On Mon, Apr 20, 2026 at 11:19:27AM +0530, K Prateek Nayak wrote:
> Hello Andrea,
> 
> On 4/18/2026 1:54 PM, Andrea Righi wrote:
> >>> @@ -7774,6 +7774,7 @@ static int select_idle_cpu(struct task_struct *p, struct sched_domain *sd, bool
> >>>  static int
> >>>  select_idle_capacity(struct task_struct *p, struct sched_domain *sd, int target)
> >>>  {
> >>> +	bool prefers_idle_core = sched_smt_active() && test_idle_cores(target);
> >>
> >> Somehow I miss a:
> >>
> >>     if (prefers_idle_core)
> >>         set_idle_cores(target, false)
> >>
> >> The one in select_idle_sibling() -> select_idle_cpu() isn't executed
> >> anymore in with ASYM_CPUCAPACITY.
> >>
> > 
> > Right, we need to add this as also pointed by Vincent.
> > 
> >>
> >> Another thing is that sic() iterates over CPUs sd_asym_cpucapacity
> >> whereas the idle core thing lives in sd_llc/sd_llc_shared.
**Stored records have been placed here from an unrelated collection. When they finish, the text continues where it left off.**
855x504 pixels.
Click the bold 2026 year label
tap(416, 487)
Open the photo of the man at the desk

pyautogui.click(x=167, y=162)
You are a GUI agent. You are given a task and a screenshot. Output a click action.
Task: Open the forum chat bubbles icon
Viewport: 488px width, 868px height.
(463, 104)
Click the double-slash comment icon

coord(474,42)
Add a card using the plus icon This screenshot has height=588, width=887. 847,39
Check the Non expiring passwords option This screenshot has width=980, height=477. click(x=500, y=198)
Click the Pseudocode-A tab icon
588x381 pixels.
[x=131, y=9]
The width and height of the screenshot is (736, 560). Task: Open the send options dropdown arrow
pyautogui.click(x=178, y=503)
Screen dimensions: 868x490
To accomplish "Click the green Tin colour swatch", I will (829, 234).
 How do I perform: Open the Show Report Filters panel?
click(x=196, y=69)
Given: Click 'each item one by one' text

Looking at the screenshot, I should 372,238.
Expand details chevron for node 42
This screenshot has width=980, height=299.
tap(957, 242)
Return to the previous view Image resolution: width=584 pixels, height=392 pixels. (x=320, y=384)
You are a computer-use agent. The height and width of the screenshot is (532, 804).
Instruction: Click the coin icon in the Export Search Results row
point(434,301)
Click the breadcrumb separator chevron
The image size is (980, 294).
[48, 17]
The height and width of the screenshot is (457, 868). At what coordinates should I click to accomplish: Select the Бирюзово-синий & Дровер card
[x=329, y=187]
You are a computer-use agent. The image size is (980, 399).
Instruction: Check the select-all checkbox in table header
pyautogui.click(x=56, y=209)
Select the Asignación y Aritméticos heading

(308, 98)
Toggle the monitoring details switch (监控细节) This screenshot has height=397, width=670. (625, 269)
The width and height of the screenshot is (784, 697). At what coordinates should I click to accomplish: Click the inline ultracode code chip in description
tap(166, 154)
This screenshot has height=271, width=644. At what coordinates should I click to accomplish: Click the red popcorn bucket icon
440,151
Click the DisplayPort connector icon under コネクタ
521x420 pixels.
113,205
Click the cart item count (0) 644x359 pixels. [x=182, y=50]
Both sd's are
> >> probably th same on your system.
> > 
> > Hm... they're the same on my machine, but if they're different, clearing
> > has_idle_cores here is not right and it might lead to false positives. We should
> > only clear it only when both domains span the same CPUs (or just check if
> > sd_asym_cpucapacity and sd_llc are the same).
> > 
> > However, if they're not the same, I'm not sure exactly what we should do...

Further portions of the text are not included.